[Element and text position data]
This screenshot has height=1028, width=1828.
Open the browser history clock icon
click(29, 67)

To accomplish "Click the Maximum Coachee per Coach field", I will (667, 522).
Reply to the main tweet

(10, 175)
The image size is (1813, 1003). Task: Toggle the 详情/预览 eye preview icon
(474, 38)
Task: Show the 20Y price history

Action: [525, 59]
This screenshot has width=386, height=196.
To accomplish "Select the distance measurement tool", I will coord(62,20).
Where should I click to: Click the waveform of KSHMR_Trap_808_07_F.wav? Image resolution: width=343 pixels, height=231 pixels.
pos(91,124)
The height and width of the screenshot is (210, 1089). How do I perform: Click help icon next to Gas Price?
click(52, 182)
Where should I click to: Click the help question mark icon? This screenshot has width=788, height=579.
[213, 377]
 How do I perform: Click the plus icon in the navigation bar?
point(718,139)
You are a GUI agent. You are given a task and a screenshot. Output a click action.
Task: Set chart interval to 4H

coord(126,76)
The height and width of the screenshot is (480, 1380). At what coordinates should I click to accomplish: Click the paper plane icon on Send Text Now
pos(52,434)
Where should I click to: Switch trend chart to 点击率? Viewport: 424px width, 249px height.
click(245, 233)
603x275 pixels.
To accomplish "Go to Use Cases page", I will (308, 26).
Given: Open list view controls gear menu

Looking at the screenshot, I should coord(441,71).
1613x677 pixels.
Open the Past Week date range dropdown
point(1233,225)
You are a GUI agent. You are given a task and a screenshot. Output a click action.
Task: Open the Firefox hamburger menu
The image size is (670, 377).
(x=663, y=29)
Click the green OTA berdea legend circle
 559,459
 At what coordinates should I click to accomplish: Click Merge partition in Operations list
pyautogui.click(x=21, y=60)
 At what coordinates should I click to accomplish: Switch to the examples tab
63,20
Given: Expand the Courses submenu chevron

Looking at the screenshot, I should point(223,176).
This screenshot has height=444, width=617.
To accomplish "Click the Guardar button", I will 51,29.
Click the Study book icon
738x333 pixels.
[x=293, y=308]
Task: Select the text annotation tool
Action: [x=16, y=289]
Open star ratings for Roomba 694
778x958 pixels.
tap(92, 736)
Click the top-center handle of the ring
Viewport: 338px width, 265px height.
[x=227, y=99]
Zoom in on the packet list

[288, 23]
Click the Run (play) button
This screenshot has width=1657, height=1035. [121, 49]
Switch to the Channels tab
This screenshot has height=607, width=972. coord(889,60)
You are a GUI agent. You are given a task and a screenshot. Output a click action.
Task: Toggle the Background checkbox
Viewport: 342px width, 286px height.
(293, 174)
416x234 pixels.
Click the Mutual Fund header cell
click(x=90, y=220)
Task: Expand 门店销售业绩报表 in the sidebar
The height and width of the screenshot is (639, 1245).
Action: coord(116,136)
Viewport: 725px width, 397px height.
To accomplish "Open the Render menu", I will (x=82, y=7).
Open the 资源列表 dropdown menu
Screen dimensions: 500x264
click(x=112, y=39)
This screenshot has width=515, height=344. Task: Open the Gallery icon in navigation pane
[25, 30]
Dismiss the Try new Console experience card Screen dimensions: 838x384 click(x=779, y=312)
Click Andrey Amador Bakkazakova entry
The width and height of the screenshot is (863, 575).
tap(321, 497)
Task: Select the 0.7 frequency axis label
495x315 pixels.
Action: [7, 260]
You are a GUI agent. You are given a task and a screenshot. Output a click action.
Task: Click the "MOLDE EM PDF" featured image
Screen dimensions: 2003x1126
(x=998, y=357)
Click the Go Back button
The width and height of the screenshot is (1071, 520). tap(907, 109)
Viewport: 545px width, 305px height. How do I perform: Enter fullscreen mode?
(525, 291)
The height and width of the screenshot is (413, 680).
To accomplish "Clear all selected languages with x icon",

*WRITTEN TASK:* Format the lines above as a Markdown table with the columns Row and Line, numbering each row and skipping blank lines.

*SOLUTION FOR THIS EXERCISE:*
| Row | Line |
|---|---|
| 1 | This screenshot has height=1028, width=1828. |
| 2 | Open the browser history clock icon |
| 3 | click(29, 67) |
| 4 | To accomplish "Click the Maximum Coachee per Coach field", I will (667, 522). |
| 5 | Reply to the main tweet |
| 6 | (10, 175) |
| 7 | The image size is (1813, 1003). Task: Toggle the 详情/预览 eye preview icon |
| 8 | (474, 38) |
| 9 | Task: Show the 20Y price history |
| 10 | Action: [525, 59] |
| 11 | This screenshot has width=386, height=196. |
| 12 | To accomplish "Select the distance measurement tool", I will coord(62,20). |
| 13 | Where should I click to: Click the waveform of KSHMR_Trap_808_07_F.wav? Image resolution: width=343 pixels, height=231 pixels. |
| 14 | pos(91,124) |
| 15 | The height and width of the screenshot is (210, 1089). How do I perform: Click help icon next to Gas Price? |
| 16 | click(52, 182) |
| 17 | Where should I click to: Click the help question mark icon? This screenshot has width=788, height=579. |
| 18 | [213, 377] |
| 19 |  How do I perform: Click the plus icon in the navigation bar? |
| 20 | point(718,139) |
| 21 | You are a GUI agent. You are given a task and a screenshot. Output a click action. |
| 22 | Task: Set chart interval to 4H |
| 23 | coord(126,76) |
| 24 | The height and width of the screenshot is (480, 1380). At what coordinates should I click to accomplish: Click the paper plane icon on Send Text Now |
| 25 | pos(52,434) |
| 26 | Where should I click to: Switch trend chart to 点击率? Viewport: 424px width, 249px height. |
| 27 | click(245, 233) |
| 28 | 603x275 pixels. |
| 29 | To accomplish "Go to Use Cases page", I will (308, 26). |
| 30 | Given: Open list view controls gear menu |
| 31 | Looking at the screenshot, I should coord(441,71). |
| 32 | 1613x677 pixels. |
| 33 | Open the Past Week date range dropdown |
| 34 | point(1233,225) |
| 35 | You are a GUI agent. You are given a task and a screenshot. Output a click action. |
| 36 | Task: Open the Firefox hamburger menu |
| 37 | The image size is (670, 377). |
| 38 | (x=663, y=29) |
| 39 | Click the green OTA berdea legend circle |
| 40 |  559,459 |
| 41 |  At what coordinates should I click to accomplish: Click Merge partition in Operations list |
| 42 | pyautogui.click(x=21, y=60) |
| 43 |  At what coordinates should I click to accomplish: Switch to the examples tab |
| 44 | 63,20 |
| 45 | Given: Expand the Courses submenu chevron |
| 46 | Looking at the screenshot, I should point(223,176). |
| 47 | This screenshot has height=444, width=617. |
| 48 | To accomplish "Click the Guardar button", I will 51,29. |
| 49 | Click the Study book icon |
| 50 | 738x333 pixels. |
| 51 | [x=293, y=308] |
| 52 | Task: Select the text annotation tool |
| 53 | Action: [x=16, y=289] |
| 54 | Open star ratings for Roomba 694 |
| 55 | 778x958 pixels. |
| 56 | tap(92, 736) |
| 57 | Click the top-center handle of the ring |
| 58 | Viewport: 338px width, 265px height. |
| 59 | [x=227, y=99] |
| 60 | Zoom in on the packet list |
| 61 | [288, 23] |
| 62 | Click the Run (play) button |
| 63 | This screenshot has width=1657, height=1035. [121, 49] |
| 64 | Switch to the Channels tab |
| 65 | This screenshot has height=607, width=972. coord(889,60) |
| 66 | You are a GUI agent. You are given a task and a screenshot. Output a click action. |
| 67 | Task: Toggle the Background checkbox |
| 68 | Viewport: 342px width, 286px height. |
| 69 | (293, 174) |
| 70 | 416x234 pixels. |
| 71 | Click the Mutual Fund header cell |
| 72 | click(x=90, y=220) |
| 73 | Task: Expand 门店销售业绩报表 in the sidebar |
| 74 | The height and width of the screenshot is (639, 1245). |
| 75 | Action: coord(116,136) |
| 76 | Viewport: 725px width, 397px height. |
| 77 | To accomplish "Open the Render menu", I will (x=82, y=7). |
| 78 | Open the 资源列表 dropdown menu |
| 79 | Screen dimensions: 500x264 |
| 80 | click(x=112, y=39) |
| 81 | This screenshot has width=515, height=344. Task: Open the Gallery icon in navigation pane |
| 82 | [25, 30] |
| 83 | Dismiss the Try new Console experience card Screen dimensions: 838x384 click(x=779, y=312) |
| 84 | Click Andrey Amador Bakkazakova entry |
| 85 | The width and height of the screenshot is (863, 575). |
| 86 | tap(321, 497) |
| 87 | Task: Select the 0.7 frequency axis label |
| 88 | 495x315 pixels. |
| 89 | Action: [7, 260] |
| 90 | You are a GUI agent. You are given a task and a screenshot. Output a click action. |
| 91 | Task: Click the "MOLDE EM PDF" featured image |
| 92 | Screen dimensions: 2003x1126 |
| 93 | (x=998, y=357) |
| 94 | Click the Go Back button |
| 95 | The width and height of the screenshot is (1071, 520). tap(907, 109) |
| 96 | Viewport: 545px width, 305px height. How do I perform: Enter fullscreen mode? |
| 97 | (525, 291) |
| 98 | The height and width of the screenshot is (413, 680). |
| 99 | To accomplish "Clear all selected languages with x icon", |